If you're already deep in flow, stopping for a forced break can feel worse than useful. Use the technique selectively. Pomodoros are best for getting started on tasks you'd otherwise procrastinate on — not for protecting a flow state you're already in.

"I keep burning through my breaks"

A 5-minute break that turns into 20 minutes of social media isn't a break. It's a context switch. Newport calls the alternative a deep break — short, intentional time away from work that doesn't pull your attention into something else demanding. A walk to the kitchen for water. A few minutes of staring out the window. Daydreaming about how the work will turn out. What to avoid: email, Slack, your inbox, a related-but-different work task. Each of those leaves a residue that makes restarting harder.

"Clients keep interrupting me"

The original method has a four-step pattern for interruptions: inform the other person you're in a focused session, negotiate a time to come back to it, schedule that time, and call back. For freelancers and indie hackers, this is mostly a Slack and email problem. Block notifications during the work block, batch your replies into one of the breaks, and tell clients up front when you're reachable.

"It feels like overkill for some tasks"

It is. Don't run a pomodoro for a five-minute task. The technique is for work you'd otherwise stretch out, procrastinate on, or do half-attentively while checking your phone.

Doing this with Pomlo

The Pomodoro Technique is a habit, and habits last when the tool you use is already on your phone.

Pomlo treats focus sessions as first-class time entries. Start a 25-minute focus session attached to a specific project or client, and when the bell rings, you have a clean, billable record instead of a vague estimate. Three things matter here. Focus sessions log the work you actually concentrated on rather than just total hours at the desk. Time tracking turns each pomodoro into a tidy entry you can invoice without rounding guesswork. Reports show how many focused sessions you completed this week versus how much shallow work crept in. Pomlo runs on iOS, Android, and the web, so the timer is wherever your work is.

Download Pomlo on the App Store or Google Play to start your first pomodoro today.

Frequently asked questions

How long is one pomodoro?

A standard pomodoro is 25 minutes of focused work followed by a 5-minute break. Every fourth pomodoro is followed by a longer 20-30 minute break.

What if I get interrupted during a pomodoro?
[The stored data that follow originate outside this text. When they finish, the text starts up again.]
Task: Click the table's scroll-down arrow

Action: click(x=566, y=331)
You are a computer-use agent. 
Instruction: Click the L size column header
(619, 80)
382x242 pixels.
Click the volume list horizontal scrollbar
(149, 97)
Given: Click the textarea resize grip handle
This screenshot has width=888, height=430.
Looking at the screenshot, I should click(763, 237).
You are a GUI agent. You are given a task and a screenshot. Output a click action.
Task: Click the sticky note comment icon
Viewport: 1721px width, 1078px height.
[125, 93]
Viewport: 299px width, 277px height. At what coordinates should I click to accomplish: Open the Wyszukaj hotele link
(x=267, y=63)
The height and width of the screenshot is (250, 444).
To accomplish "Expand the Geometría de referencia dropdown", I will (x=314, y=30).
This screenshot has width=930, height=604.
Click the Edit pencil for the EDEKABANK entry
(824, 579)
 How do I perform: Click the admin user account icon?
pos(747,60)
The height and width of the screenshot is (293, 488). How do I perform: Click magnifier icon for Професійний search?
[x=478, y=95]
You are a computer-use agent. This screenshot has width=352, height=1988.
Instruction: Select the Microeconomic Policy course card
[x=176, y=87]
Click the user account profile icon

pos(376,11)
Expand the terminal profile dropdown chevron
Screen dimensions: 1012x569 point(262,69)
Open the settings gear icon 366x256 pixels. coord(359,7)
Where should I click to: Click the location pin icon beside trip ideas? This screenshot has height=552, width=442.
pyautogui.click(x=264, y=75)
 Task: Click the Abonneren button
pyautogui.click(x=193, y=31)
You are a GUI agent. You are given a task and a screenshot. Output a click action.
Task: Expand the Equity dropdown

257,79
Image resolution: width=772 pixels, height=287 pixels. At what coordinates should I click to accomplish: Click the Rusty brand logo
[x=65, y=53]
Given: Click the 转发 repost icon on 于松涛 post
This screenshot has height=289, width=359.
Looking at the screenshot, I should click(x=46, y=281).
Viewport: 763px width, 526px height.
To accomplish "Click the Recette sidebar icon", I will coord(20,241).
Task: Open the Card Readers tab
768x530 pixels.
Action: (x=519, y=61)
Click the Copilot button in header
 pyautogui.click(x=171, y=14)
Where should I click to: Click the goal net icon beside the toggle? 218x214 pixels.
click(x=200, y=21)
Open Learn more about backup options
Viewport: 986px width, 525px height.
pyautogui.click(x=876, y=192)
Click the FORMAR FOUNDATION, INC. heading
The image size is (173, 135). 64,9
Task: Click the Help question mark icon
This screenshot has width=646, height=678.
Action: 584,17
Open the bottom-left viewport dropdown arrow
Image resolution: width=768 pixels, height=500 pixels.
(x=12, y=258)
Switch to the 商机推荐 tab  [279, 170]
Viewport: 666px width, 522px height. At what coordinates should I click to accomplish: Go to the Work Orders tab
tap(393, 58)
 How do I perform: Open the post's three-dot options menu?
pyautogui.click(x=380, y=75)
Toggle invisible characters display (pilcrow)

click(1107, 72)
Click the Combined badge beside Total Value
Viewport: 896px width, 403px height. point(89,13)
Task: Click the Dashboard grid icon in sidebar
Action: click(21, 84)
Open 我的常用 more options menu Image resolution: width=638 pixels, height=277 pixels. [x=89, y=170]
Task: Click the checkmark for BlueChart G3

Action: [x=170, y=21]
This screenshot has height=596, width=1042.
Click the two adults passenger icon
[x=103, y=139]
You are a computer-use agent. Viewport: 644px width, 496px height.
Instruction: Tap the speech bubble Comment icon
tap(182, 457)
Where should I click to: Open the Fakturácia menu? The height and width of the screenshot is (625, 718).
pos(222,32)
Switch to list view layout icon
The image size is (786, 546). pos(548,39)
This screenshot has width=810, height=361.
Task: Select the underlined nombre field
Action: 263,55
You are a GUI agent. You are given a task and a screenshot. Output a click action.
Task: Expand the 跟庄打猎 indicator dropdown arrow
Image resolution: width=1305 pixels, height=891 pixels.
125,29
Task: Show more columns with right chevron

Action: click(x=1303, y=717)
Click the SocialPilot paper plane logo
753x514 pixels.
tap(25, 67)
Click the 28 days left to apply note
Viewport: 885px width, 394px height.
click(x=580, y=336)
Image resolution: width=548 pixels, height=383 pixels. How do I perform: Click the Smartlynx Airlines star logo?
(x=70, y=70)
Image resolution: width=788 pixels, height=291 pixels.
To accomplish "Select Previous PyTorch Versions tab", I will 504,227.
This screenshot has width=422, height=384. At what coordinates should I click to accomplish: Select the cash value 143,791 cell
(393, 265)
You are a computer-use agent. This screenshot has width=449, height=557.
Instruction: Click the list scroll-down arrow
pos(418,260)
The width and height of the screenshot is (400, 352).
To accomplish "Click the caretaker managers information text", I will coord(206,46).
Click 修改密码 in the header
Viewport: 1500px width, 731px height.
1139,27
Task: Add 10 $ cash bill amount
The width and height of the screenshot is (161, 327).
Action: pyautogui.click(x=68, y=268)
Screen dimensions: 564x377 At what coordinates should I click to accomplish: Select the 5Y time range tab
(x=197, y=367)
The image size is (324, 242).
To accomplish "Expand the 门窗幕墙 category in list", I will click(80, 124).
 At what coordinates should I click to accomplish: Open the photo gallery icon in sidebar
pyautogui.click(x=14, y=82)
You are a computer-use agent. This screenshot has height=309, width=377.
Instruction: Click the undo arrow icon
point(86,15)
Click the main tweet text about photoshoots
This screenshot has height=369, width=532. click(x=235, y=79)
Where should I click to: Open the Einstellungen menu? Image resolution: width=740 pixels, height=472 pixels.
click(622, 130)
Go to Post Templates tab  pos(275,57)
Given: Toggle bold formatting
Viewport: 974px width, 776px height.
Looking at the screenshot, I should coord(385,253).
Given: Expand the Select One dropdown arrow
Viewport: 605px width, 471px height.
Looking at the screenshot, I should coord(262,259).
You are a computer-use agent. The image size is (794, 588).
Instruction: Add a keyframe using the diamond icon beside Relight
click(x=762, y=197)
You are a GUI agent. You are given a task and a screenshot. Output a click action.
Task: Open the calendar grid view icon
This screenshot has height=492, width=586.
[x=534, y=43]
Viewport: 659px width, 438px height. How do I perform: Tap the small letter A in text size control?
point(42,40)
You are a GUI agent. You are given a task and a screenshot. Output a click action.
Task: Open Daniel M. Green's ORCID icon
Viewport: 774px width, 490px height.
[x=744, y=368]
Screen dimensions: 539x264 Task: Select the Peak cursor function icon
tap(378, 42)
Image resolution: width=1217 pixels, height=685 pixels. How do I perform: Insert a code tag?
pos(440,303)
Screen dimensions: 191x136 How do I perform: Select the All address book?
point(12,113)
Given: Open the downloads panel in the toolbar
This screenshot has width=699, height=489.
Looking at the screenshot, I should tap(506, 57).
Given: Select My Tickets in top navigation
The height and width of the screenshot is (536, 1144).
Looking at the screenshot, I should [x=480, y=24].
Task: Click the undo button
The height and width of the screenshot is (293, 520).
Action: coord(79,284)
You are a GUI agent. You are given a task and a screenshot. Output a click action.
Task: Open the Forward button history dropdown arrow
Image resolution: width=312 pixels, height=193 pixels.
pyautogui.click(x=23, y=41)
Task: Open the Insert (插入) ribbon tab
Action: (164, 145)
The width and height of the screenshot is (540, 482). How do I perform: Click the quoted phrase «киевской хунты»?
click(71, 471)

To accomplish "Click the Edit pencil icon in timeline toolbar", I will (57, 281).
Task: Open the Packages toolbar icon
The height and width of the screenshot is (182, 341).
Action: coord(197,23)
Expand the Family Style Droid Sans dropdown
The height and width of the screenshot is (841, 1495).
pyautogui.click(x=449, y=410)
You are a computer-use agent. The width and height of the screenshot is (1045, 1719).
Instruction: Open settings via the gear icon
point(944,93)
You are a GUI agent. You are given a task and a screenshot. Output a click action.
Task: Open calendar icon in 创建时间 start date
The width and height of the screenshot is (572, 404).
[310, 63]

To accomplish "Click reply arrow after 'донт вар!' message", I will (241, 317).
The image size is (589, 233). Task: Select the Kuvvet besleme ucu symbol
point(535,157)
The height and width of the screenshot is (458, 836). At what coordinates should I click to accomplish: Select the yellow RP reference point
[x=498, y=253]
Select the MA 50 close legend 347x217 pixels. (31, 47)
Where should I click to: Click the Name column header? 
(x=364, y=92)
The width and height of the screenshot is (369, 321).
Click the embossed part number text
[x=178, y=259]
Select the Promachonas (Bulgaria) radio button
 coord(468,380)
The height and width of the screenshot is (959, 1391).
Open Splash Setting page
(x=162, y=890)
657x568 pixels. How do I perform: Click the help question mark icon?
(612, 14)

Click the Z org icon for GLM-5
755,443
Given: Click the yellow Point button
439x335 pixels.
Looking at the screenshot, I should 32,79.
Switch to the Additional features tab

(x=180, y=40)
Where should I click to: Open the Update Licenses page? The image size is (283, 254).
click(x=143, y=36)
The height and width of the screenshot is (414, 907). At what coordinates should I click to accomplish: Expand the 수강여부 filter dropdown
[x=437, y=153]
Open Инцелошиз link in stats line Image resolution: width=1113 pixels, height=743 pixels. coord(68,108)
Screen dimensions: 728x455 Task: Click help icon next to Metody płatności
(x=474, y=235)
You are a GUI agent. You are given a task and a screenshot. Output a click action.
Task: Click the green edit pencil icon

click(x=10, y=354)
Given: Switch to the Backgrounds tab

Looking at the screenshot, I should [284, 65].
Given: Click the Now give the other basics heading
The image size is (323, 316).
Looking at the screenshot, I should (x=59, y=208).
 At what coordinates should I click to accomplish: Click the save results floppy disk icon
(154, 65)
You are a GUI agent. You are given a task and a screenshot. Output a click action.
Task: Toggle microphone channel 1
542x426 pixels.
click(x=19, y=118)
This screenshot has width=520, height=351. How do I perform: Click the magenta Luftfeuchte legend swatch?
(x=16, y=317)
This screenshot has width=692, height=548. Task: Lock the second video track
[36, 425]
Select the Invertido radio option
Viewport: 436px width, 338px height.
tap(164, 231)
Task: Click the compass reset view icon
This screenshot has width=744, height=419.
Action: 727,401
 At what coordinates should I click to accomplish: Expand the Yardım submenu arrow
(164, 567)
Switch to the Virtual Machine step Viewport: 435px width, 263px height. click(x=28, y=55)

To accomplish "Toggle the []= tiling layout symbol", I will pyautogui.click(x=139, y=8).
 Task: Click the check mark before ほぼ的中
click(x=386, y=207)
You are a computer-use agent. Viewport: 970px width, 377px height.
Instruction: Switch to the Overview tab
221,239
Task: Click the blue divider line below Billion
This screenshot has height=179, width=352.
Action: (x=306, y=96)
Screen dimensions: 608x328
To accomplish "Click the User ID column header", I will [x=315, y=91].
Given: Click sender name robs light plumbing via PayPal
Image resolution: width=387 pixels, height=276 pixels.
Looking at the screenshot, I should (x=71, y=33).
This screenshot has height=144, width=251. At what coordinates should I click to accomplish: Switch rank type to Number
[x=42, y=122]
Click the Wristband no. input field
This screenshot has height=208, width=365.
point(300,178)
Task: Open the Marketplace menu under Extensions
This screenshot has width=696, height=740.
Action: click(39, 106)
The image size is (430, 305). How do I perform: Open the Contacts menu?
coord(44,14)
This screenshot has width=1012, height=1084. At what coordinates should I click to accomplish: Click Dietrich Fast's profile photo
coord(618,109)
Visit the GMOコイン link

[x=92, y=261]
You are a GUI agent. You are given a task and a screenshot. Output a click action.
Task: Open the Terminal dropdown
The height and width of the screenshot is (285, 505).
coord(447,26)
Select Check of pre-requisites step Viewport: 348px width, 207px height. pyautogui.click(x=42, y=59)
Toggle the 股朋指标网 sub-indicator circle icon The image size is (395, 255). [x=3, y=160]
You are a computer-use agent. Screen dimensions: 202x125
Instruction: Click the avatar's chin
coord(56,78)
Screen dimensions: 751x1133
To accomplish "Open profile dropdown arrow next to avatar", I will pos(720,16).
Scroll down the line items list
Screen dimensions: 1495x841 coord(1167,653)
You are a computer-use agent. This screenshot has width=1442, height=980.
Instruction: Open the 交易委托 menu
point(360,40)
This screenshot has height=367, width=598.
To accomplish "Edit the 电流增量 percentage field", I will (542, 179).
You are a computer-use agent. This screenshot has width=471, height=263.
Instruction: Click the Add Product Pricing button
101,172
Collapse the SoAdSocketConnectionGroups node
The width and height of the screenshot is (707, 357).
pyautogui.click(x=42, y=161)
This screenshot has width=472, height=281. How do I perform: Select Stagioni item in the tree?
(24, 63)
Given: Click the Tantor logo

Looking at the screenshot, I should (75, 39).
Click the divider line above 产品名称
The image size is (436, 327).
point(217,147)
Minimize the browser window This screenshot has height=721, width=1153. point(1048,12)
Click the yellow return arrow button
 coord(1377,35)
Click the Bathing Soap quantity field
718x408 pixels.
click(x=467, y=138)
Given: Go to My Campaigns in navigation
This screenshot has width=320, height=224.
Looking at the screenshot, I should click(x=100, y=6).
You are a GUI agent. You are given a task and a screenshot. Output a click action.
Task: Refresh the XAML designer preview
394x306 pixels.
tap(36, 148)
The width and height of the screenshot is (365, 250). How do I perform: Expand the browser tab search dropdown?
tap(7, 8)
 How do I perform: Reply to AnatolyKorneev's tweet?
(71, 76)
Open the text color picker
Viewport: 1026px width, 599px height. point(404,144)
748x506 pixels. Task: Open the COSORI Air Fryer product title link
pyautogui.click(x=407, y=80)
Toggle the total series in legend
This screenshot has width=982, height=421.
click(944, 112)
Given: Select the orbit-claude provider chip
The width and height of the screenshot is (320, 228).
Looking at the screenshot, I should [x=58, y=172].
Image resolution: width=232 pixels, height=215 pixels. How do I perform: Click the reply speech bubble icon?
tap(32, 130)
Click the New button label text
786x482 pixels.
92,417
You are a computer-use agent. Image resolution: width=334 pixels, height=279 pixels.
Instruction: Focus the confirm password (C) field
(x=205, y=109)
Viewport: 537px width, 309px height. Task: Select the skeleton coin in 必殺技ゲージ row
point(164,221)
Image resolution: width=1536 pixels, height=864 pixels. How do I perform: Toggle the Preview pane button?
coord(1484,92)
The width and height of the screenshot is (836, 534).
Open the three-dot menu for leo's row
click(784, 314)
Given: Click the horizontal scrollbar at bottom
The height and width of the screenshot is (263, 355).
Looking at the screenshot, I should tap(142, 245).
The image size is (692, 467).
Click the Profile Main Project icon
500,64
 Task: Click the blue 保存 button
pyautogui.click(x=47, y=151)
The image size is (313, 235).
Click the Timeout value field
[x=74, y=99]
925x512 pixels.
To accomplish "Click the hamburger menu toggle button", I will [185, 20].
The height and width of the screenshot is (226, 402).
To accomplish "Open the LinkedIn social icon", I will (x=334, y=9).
A pomodoro is meant to be indivisible. The original method says you either record the interruption and come back to it later, or you abandon the pomodoro and start a new one. Don't pause the timer and resume — the fixed structure is what makes the technique work.

Can I make pomodoros longer than 25 minutes?

Yes. Many people doing deep coding, writing, or design work use a 50/10 or 52/17 ratio instead. The 25/5 cadence is a starting point; the underlying idea is a fixed work window followed by a fixed break.

Does the Pomodoro Technique actually work?

Peer-reviewed evidence suggests yes for focus-heavy work. A 2023 study in the British Journal of Educational Psychology and a 2025 meta-analysis both found structured Pomodoro breaks produced lower fatigue and better sustained performance than self-regulated breaks.

When should I skip the Pomodoro Technique?

Skip it for tasks that need uninterrupted flow longer than the bell allows, or for short tasks that don't need 25 minutes. Use it for tasks you tend to procrastinate on, repetitive work, or anything where starting is the hardest part.

Where to go next

Start with two pomodoros tomorrow. One task each, timer on, phone in another room. At the end of the day, write down what you finished. That's the technique — and after a week of doing it, you'll have a more honest picture of how long your work actually takes than most productivity advice will ever give you.